Voici notre grille d’évaluation basée sur la forme du moment, l’historique et le parcours.

⭐⭐⭐⭐⭐ Jonas Vingegaard (Visma Lease a Bike) – 90% de chances de victoire : Le patron. Sa seule inconnue : la gestion du Giro sans l’armada du Tour.

⭐⭐⭐⭐ Giulio Pellizzari (Red Bull Bora-hansgrohe) – 20% : Le challenger émotionnel. Doit prouver sur trois semaines ce qu’il fait sur une.

⭐⭐⭐⭐ Felix Gall (Decathlon CMA CGM) – 5% : La valeur sûre. Si Vingegaard vacille, il a le moteur pour en profiter.

⭐⭐⭐ Egan Bernal (Ineos Grenadiers) – 5% : L’expérience pure. Mais son contre-la-montre reste une épée de Damoclès.

⭐⭐⭐ Thymen Arensman (Ineos Grenadiers) – 5% : Le spécialiste de la dernière heure. Attention au jour de moins bien.

⭐⭐⭐ Jai Hindley (Red Bull Bora-hansgrohe) – 5% : Co-leader ou simple lieutenant ? Son rôle décidera de son classement.

⭐⭐ Adam Yates (UAE Team Emirates XRG) – 3% : Candidat naturel au Top 5, piégé par le manque d’équipiers en haute montagne.

⭐⭐ Derek Gee (Lidl Trek) – 2% : Son état de santé incertain le condamne presque à viser juste le Top 10.

Le Top 15 pronostiqué par notre expert

Premier – Jonas Vingegaard
Deuxième – Giulio Pellizzari
Troisième – Felix Gall
4 – Thymen Arensman
5 – Adam Yates
6 – Egan Bernal
7 – Jai Hindley
8 – Michael Storer
9 – Santiago Buitrago
10 – Enric Mas
11 – Derek Gee
12 – Giulio Ciccone
13 – Mathys Rondel
14 – Ben O’Connor
15 – Alessandro Pinarello

Quels outsiders et Français peuvent créer la surprise ?

La lutte pour les accessits promet d’être tout aussi palpitante. Enric Mas (Movistar Team) effectue une rentrée mystérieuse après une longue absence. Comme le veut l’adage, « un Mas précaire est un Mas dangereux« , mais son manque de compétition risque de lui coûter cher dans le rythme. Michael Storer (Tudor Pro Cycling), 4e du Tour des Alpes, est sans doute le coureur le plus sous-coté. Capable de coups d’éclat, il pourrait profiter d’une échappée au long cours pour intégrer le Top 8.

Côté français, tous les yeux sont rivés sur Mathys Rondel (Tudor). En très grande forme, il porte les espoirs d’un Top 10 qui serait un accomplissement majeur face aux armadas WorldTour. Mais attention à la pépite Alessandro Pinarello (NSN – 3e d’O Gran Camino), novice à ce niveau, qui pourrait bien déjouer tous les pronostics. Pensez-vous qu’un coureur non listé dans le Top 5 actuel peut créer une déflagration comparable à celle d’un Tao Geoghegan Hart en 2020 ?

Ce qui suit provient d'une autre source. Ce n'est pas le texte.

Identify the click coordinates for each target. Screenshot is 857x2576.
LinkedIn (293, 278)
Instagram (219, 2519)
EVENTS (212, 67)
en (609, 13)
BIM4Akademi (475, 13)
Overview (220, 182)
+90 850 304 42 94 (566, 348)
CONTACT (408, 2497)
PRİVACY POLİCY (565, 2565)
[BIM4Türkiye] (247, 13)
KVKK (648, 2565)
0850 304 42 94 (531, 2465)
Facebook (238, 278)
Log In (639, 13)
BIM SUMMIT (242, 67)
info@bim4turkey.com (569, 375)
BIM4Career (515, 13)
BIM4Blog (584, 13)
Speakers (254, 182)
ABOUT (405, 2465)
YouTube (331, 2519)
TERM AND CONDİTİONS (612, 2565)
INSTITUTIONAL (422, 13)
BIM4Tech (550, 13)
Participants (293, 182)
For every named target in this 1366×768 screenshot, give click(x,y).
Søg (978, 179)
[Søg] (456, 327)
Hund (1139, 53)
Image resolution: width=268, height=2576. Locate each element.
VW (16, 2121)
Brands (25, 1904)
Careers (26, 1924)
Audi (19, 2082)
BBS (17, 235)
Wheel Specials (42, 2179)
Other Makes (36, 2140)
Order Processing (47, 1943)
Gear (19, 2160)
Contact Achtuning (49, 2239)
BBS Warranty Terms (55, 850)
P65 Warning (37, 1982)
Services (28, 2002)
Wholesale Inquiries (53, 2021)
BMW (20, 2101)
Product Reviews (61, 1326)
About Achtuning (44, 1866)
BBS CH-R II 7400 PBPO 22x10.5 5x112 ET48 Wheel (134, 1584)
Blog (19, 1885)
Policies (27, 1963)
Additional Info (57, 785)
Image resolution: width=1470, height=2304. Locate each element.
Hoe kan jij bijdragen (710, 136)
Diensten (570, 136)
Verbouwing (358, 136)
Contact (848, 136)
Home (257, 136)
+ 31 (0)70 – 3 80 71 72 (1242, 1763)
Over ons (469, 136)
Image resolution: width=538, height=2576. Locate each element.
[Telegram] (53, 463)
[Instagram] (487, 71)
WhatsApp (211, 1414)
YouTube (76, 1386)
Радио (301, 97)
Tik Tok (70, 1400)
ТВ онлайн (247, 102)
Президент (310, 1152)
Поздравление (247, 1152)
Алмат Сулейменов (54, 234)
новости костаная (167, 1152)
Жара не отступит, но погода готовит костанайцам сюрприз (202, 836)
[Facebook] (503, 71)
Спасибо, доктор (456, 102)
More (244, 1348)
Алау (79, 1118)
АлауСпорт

L’avis de la rédaction : Vingegaard va-t-il s’ennuyer ?

La victoire de Jonas Vingegaard ne fait quasiment aucun doute, sauf catastrophe. L’enjeu de ce Giro 2026 ne se situe pas au sommet, mais dans le combat pour l’honneur. Entre la fougue de Pellizzari, la régularité clinique de Gall et la science tactique du duo INEOS Bernal-Arensman, le spectacle devrait être garanti dans les Dolomites. Vingegaard veut le maillot rose pour préparer le doublé Tour, et il a les jambes pour ne jamais être inquiété. La « Corsa Rosa » sacrera un Danois, mais c’est bien un Italien, Giulio Pellizzari, qui pourrait conquérir le coeur des tifosi.